## Your instructions
Reproduce the forum thread about the motorized bike find below, word for word and in full.

# Motorized Bike Find !!!   Well, Almost .............................



## Handyman (Jan 24, 2015)

I had a heating technician in the Gallery yesterday working on my furnace and while talking he noticed the Iver Johnson bicycle’s I had there.  We started talking bicycles and he told me he had pulled a “motorized bicycle” out of a customer’s cellar about 20 years ago !!  When I tried to get more details out of him about all he could tell me was it had a seat with springs, a motor on the rear wheel, and balloon tires with spokes !! Now you can only imagine how crazy my mind was  going.  I asked if he was willing to sell it and he said yes.  He was going home after my call so I offered to follow him to his house.  We drove up to his barn and there it sat………………….not at all what I expected, but in its own way an unusual little item.  Not at all my thing so I passed on it but the “chase” is  always fun never knowing what you might find. Pete in Fitchburg


----------



## PCHiggin (Jan 24, 2015)

*Me Too...*

Last summer,A neighbor told me about a very old bike with an engine and belt drive @ a local garage sale.I couldn't get there fast enough.I pull up only to see basically the same as yours.The belt was from their riding tractor and hanging from the h/bars,LOL.The engine was missing parts,junk.I wasn't there 5 mins. I tried to politely leave without saying anything or talking to the seller but this lady started throwing crazy prices @ me which made me laugh,lol. They weren't very friendly as I walked to my car.

## Available data

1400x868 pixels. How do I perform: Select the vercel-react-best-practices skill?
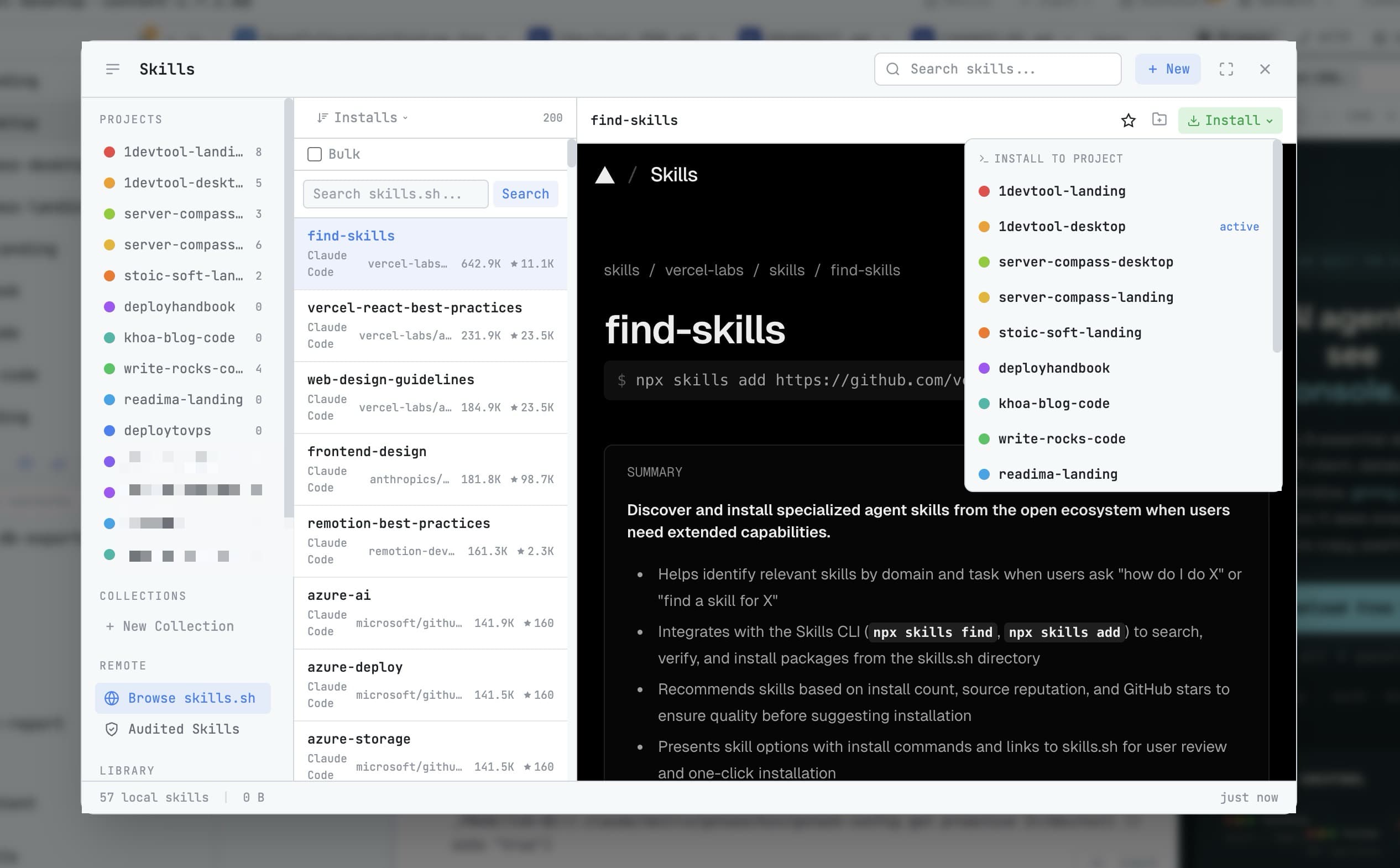click(415, 308)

## Result
# Motorized Bike Find !!!   Well, Almost .............................



## Handyman (Jan 24, 2015)

I had a heating technician in the Gallery yesterday working on my furnace and while talking he noticed the Iver Johnson bicycle’s I had there.  We started talking bicycles and he told me he had pulled a “motorized bicycle” out of a customer’s cellar about 20 years ago !!  When I tried to get more details out of him about all he could tell me was it had a seat with springs, a motor on the rear wheel, and balloon tires with spokes !! Now you can only imagine how crazy my mind was  going.  I asked if he was willing to sell it and he said yes.  He was going home after my call so I offered to follow him to his house.  We drove up to his barn and there it sat………………….not at all what I expected, but in its own way an unusual little item.  Not at all my thing so I passed on it but the “chase” is  always fun never knowing what you might find. Pete in Fitchburg


----------



## PCHiggin (Jan 24, 2015)

*Me Too...*

Last summer,A neighbor told me about a very old bike with an engine and belt drive @ a local garage sale.I couldn't get there fast enough.I pull up only to see basically the same as yours.The belt was from their riding tractor and hanging from the h/bars,LOL.The engine was missing parts,junk.I wasn't there 5 mins. I tried to politely leave without saying anything or talking to the seller but this lady started throwing crazy prices @ me which made me laugh,lol. They weren't very friendly as I walked to my car.